Quando tu mi baci e una versione alla Burt Bacharach. La sua “Notte di Natale” è invece un’infelice partecipazione al Festival di Ariccia (sconosciuti proposti e promossi da Teddy Reno). Scoraggiato, Claudio tira fuori dalla manica il suo asso: quello che stupisce tutti, quando la partita sembra ormai perduta. Questo piccolo grande amore, quella che lui definisce una sorta di testamento, un’operina da donare ai posteri. Non va così, dopo saranno successi estremi, in Italia e all’estero (pensiamo alla famosa tournee polacca) e canzoni che ancora oggi fanno venire i brividi. E tu, Sabato pomeriggio, E tu come stai, Amore bello. In seguito quel disco che decide di far da solo, “Solo” appunto. Coggio non c’è più e l’anima di Baglioni muta sempre più: accanto a lui musicisti nuovi, testi meno immediati, armonie meglio curate e quel brutto anatroccolo divenuto improvvisamente bello. Alè-oò è il più grande tour mai tentato da un artista italiano: da lì in poi un vero modello di fare musica dal vivo per le folle oceaniche…
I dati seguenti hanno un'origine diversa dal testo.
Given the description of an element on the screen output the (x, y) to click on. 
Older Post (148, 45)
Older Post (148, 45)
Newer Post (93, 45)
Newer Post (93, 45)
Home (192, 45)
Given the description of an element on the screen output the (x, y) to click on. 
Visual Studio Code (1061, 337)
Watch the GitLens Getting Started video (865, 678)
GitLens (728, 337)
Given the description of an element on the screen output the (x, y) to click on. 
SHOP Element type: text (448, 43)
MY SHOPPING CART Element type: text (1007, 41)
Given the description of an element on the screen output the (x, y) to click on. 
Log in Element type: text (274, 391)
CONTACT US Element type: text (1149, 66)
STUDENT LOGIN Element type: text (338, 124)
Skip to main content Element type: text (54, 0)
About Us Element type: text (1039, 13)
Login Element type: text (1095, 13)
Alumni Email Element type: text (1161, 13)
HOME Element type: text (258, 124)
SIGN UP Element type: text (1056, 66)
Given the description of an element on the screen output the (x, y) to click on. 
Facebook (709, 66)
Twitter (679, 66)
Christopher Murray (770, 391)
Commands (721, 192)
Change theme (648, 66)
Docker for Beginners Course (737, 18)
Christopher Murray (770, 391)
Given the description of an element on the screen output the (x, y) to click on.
Gli anni ’80 sono come un bicchiere pieno sino all’orlo: tutti lo vogliono, tutti lo cercano, tutti lo amano. Come dice Assante “Un cantante di consumo, non d’autore, ma esempio per tutta la generazione a venire“. Con lui eccelsi musicisti, da Tony Levin a Danilo Rea, dal già citato Savelli a John Giblin. Gente che fino a qualche tempo prima sarebbe stato difficile accostare al suo nome. E invece… Invece arriva il disco più completo, più bello (come dice Guido Tognetti), “Strada Facendo”…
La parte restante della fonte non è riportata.